Le Laboratoire FNPSMS / GERM-Services organise chaque année des circuits inter-laboratoires d’échantillons tests afin de permettre aux différents laboratoires participants d’évaluer la  justesse de leurs mesures et de conserver la cohérence et l’objectivité nécessaire aux analyses. Ces circuits portent principalement sur les tests de faculté germinative, de vigueur, de présence fortuite d’OGM, de teneur en eau, de valeurs alimentaires, de présence de poussières ou encore de matières actives.

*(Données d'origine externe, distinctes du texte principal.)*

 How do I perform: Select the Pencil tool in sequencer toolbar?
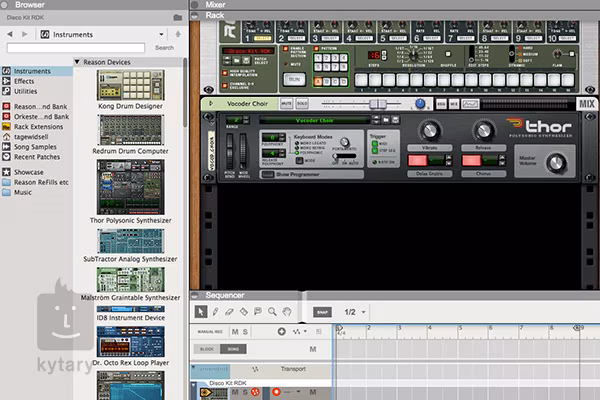216,312
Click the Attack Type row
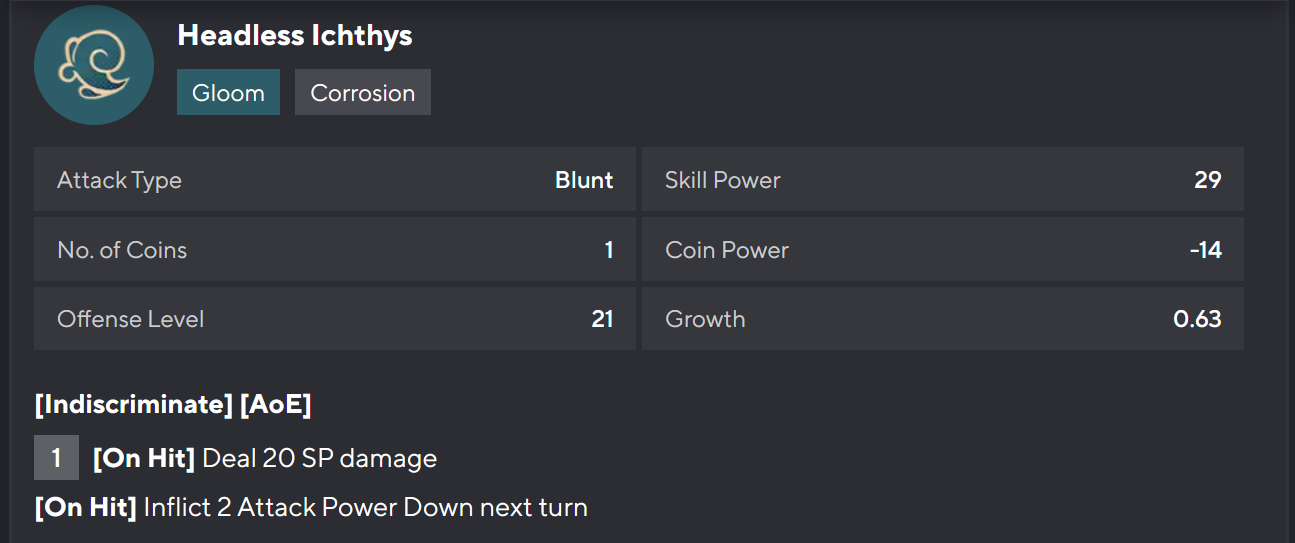 (334, 180)
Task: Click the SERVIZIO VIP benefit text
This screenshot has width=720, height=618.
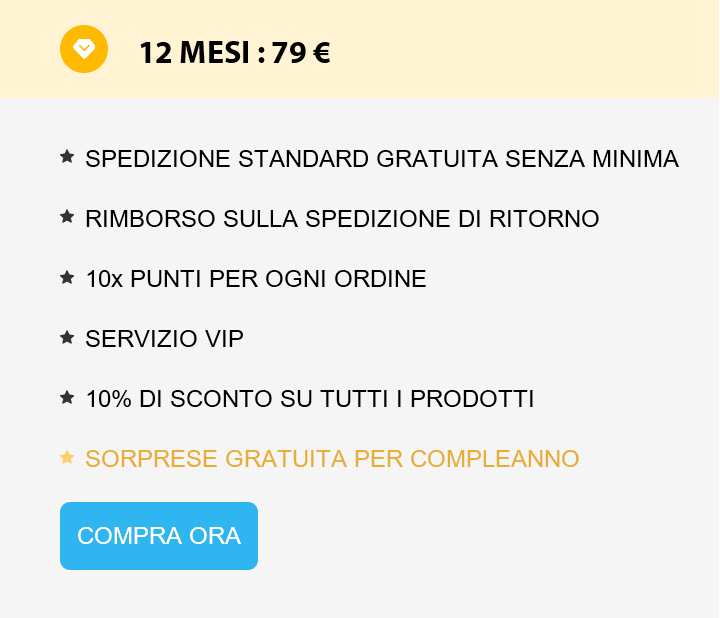Action: [164, 339]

Par ailleurs, la FNPSMS encadre un comité technique chargé de conduire des études pour répondre à des problématiques complexes et spécifiques, tels que l’imagerie par rayons X, les tests de vigueur… et conserver une expertise reconnue.

La délégation : le rôle de la FNPSMS 

Pour la production de semences de maïs, le Service Officiel de Contrôle délègue à la FNPSMS, organisme accrédité par le Cofrac, l‘inspection des cultures.

Pour répondre à cette mission la F.N.P.S.M.S. est reconnue « Organisme d’Inspection » par le Comité Français d’Accréditation (norme COFRAC 17020). La FNPSMS assure donc l’organisation et la mise à disposition des moyens matériels et humains nécessaires à la réalisation des missions d’inspection.  La réalisation est assurée par l’intermédiaire des Syndicats de Producteurs de Semences de Maïs ou autre structure locale pour le compte des entreprises responsables de la production de semences.

La délégation des opérations de contrôle aux acteurs professionnels via la FNPSMS a permis d’étendre le nombre d’inspections officielles en culture de 5 (minimum réglementaire) à 12 (appliqué couramment).